Load Data From Amazon S3

image

Databend COPY command can read object files(CSV, JSON, NDJSON or Parquet file format) from Amazon S3 buckets.

Before You Begin

  • AWS Account: This Quickstart uses Amazon S3 and requires an AWS account’s access key id and secret access key.
  • Databend : Make sure Databend is running and accessible, please see Deploy Databend With S3.

Step 1. Data Files for Loading

Download the sample data file(Choose CSV or Parquet), the file contains two records:

Transaction Processing,Jim Gray,1992
Readings in Database Systems,Michael Stonebraker,2004

Download books.csv

Step 2. Creating an Amazon S3 Bucket

If you don't know how to create Amazon S3 bucket, please see Create Amazon S3 Bucket.

Step 3. Add sample data files to Amazon S3 bucket

Upload books.csv or books.parquet to the bucket.

If you don't know how to upload file to Amazon S3 bucket, please see Upload Files to Amazon S3 Bucket.

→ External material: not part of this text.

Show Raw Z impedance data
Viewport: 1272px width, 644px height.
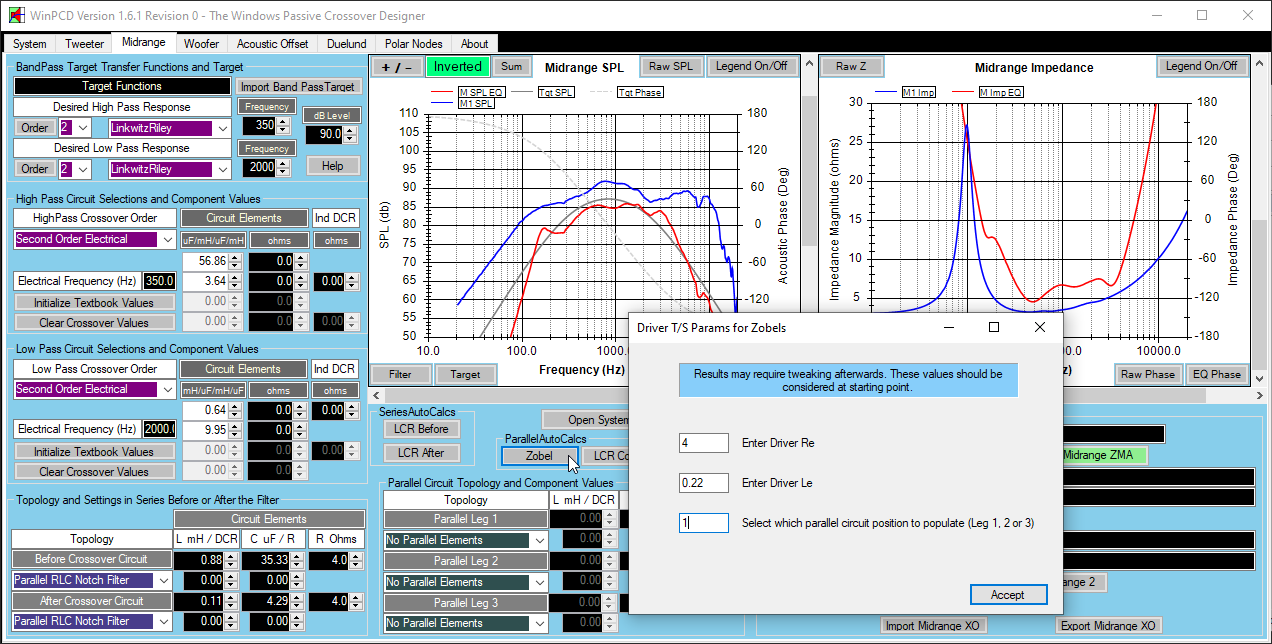[850, 67]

Step 4. Create Database and Table

mysql -h127.0.0.1 -uroot -P3307 
CREATE DATABASE book_db;
USE book_db;
CREATE TABLE books
(
title VARCHAR,
author VARCHAR,
date VARCHAR
);

Now that the database and table have been created. In Step 3 of this Quickstart, you uploaded the books.csv or books.parquet file to your bucket. To use the COPY data loading, you will need the following information:

  • The name of the S3 URI(s3://bucket/to/path/), such as: s3://databend-bohu/data/
  • Your AWS account’s access keys, such as:
    • Access Key ID: your-access-key-id
    • Secret Access Key: your-secret-access-key

Step 5: Copy Data into the Target Tables

Using this URI and keys, execute the following statement, replacing the placeholder values with your own:

COPY INTO books
FROM 's3://databend-bohu/data/'
credentials=(aws_key_id='<your-access-key-id>' aws_secret_key='<your-secret-access-key>')
pattern ='.*[.]csv'
file_format = (type = 'CSV' field_delimiter = ',' record_delimiter = '\n' skip_header = 0);
tip

If the file(s) is large and we want to check the file format is ok to parse, we can use the SIZE_LIMIT:

COPY INTO books
FROM 's3://databend-bohu/data/'
credentials=(aws_key_id='<your-access-key-id>' aws_secret_key='<your-secret-access-key>')
pattern ='.*[.]csv'
file_format = (type = 'CSV' field_delimiter = ',' record_delimiter = '\n' skip_header = 0)
size_limit = 1; -- only load 1 rows

Step 6. Verify the Loaded Data

Now, let's check the data to make sure data has actually loaded:

SELECT * FROM books;
+------------------------------+----------------------+-------+
| title | author | date |
+------------------------------+----------------------+-------+
| Transaction Processing | Jim Gray | 1992 |
| Readings in Database Systems | Michael Stonebraker | 2004 |
+------------------------------+----------------------+-------+

Step 7. Congratulations!

You have successfully completed the tutorial.